Are you up to your eyeballs in debt? If so, you’re not alone. Household debt balances are over $12 trillion nationwide. Most of this can be attributed to mortgages. Let’s take a look at how to determine if you’re debt is out of control.

Signs That Your Debt Is Bonkers

If you’re going paycheck to paycheck, you should get in the debt-mentality now. Kick yourself in the pants and get motivated. Keep in mind that anything could happen to knock you off course: You could get fired or injured and can no longer work.

Check your bank account and credit card balances each month. If you’re failing to pay off your balance, you’re playing with fire. Rent should be the biggest expense for most people. If your various debts exceed the cost of rent or mortgage payments, it’s another glaring sign that stormy financial seas await you.

Where To Draw The Line With Debt

Most financial advisors agree that your debt should never exceed between 15%-20% of your total expenses.
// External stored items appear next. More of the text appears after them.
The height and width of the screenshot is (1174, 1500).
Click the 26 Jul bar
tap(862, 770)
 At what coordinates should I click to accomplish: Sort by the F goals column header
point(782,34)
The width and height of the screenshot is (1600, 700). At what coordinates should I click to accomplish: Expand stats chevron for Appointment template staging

One theory is the 50/30/20 principle: It outlines that 50% of your income should go towards necessities, 30% towards luxuries, and 20% or less to saving money and paying off debt.
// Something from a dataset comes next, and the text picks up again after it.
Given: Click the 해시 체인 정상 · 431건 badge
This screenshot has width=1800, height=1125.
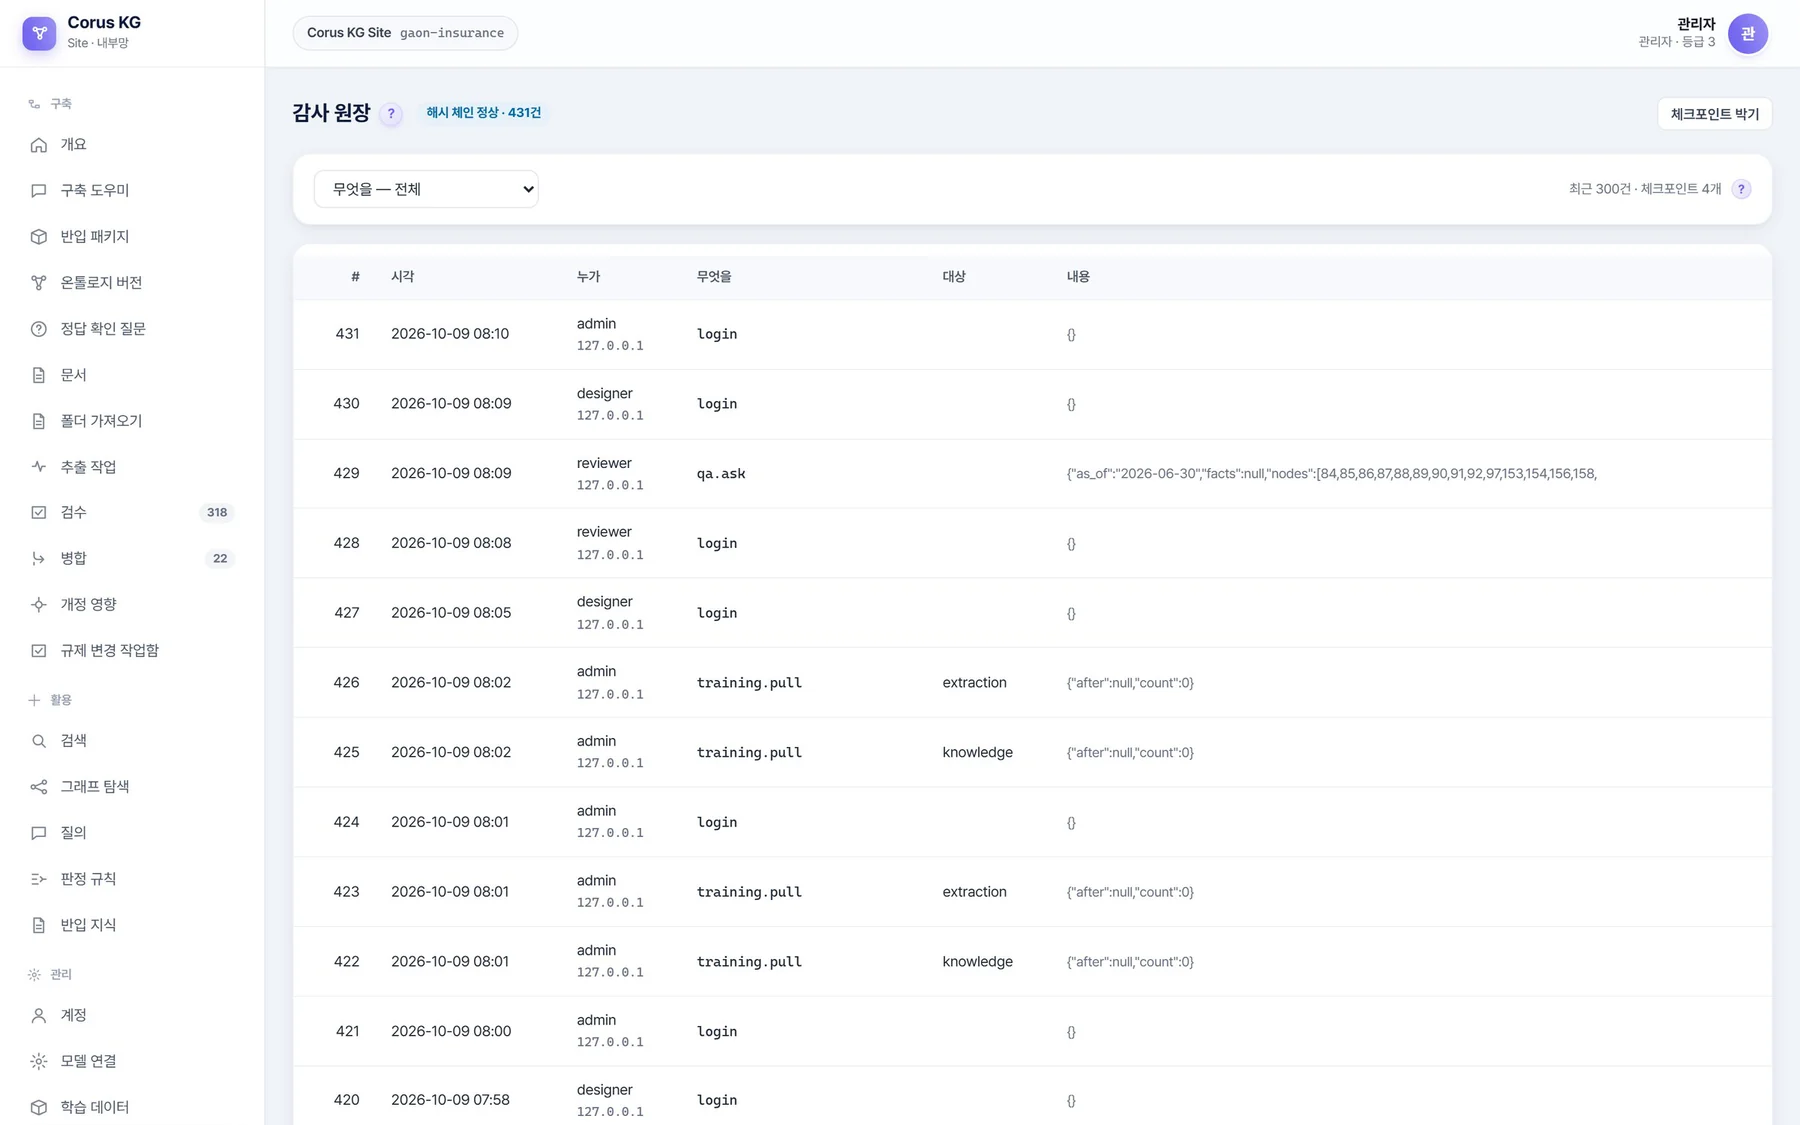Looking at the screenshot, I should tap(484, 113).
Since you want to be putting as much into savings as possible, your debt should never exceed 15%. You’re going to retire sometime, and that isn’t going to pay for itself.

Know How Much Savings You Need To Feel Secure

Most people make emotional decisions when it comes to money. If this sounds like you, good! You can harness your anxiety and stress to your advantage. Rather than stress-shopping, stress-save.
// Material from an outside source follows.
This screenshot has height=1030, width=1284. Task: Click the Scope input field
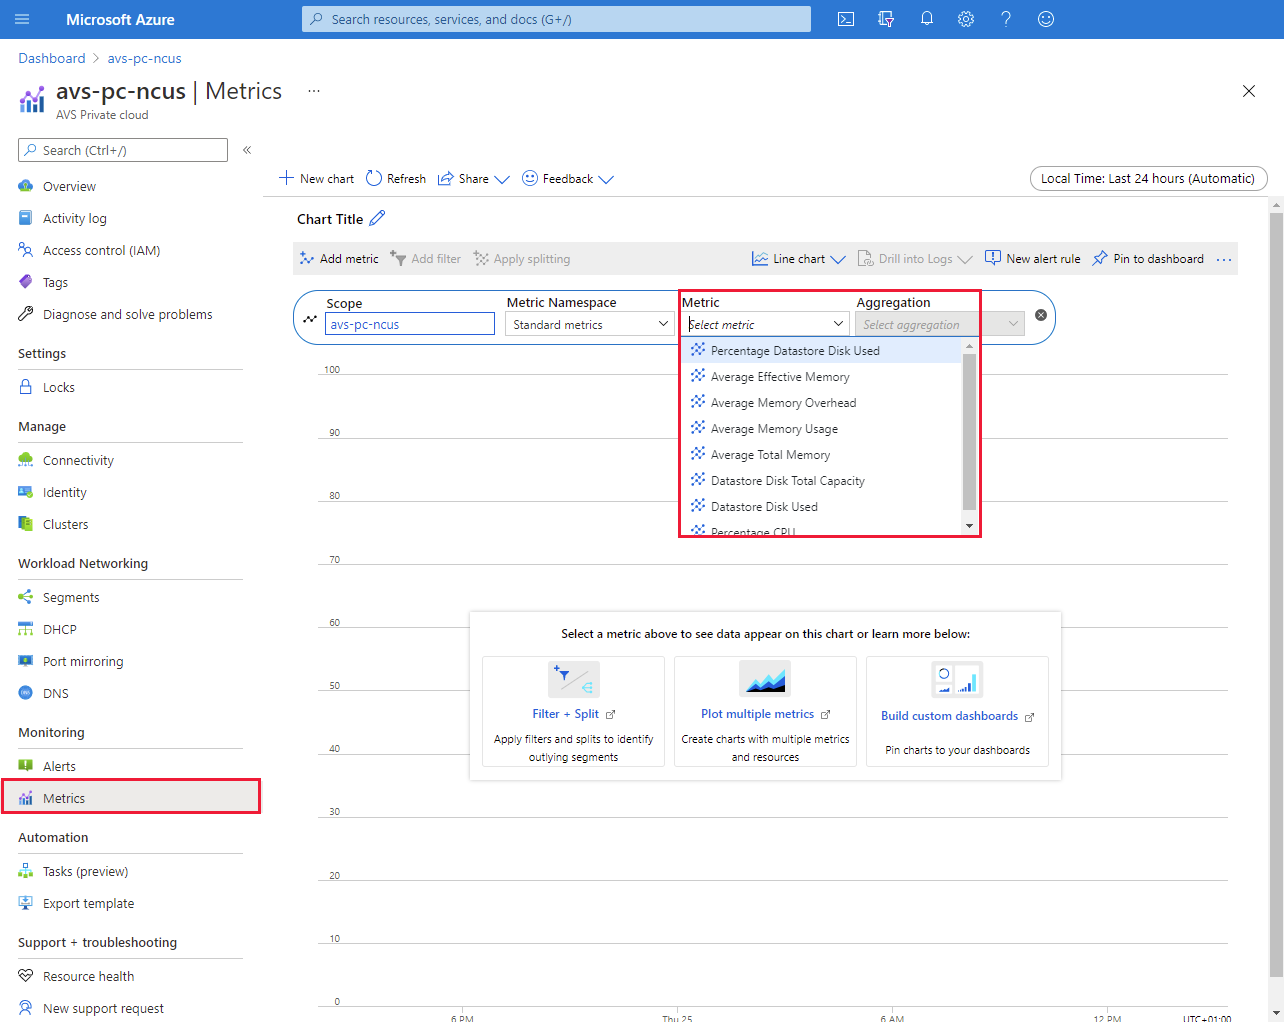click(x=409, y=325)
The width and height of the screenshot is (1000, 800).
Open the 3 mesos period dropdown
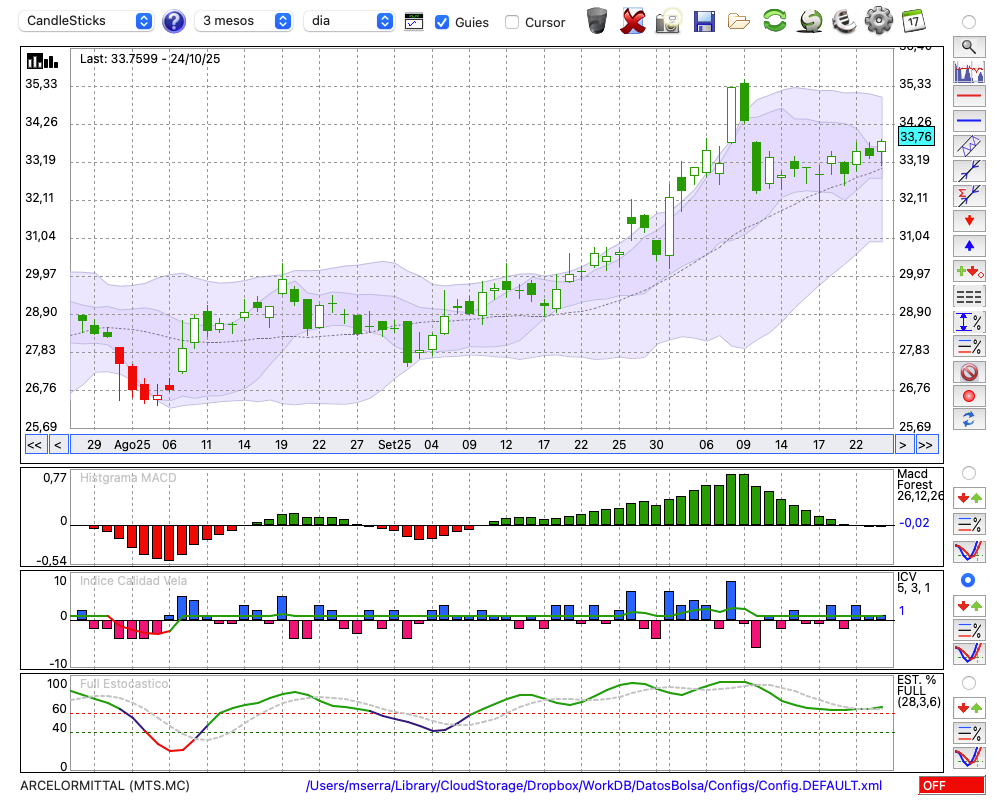point(244,21)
Soothe your worries about the future by building up an emergency fund. Life feels less stressful when you know can survive for six months if you lose your job. The future tends to look brighter with a robust 401K plan.

If you have too much debt to handle all at once, take care of whatever has the highest interest rate first. Take baby-bites out of your debt until you can see the light at the end of the tunnel.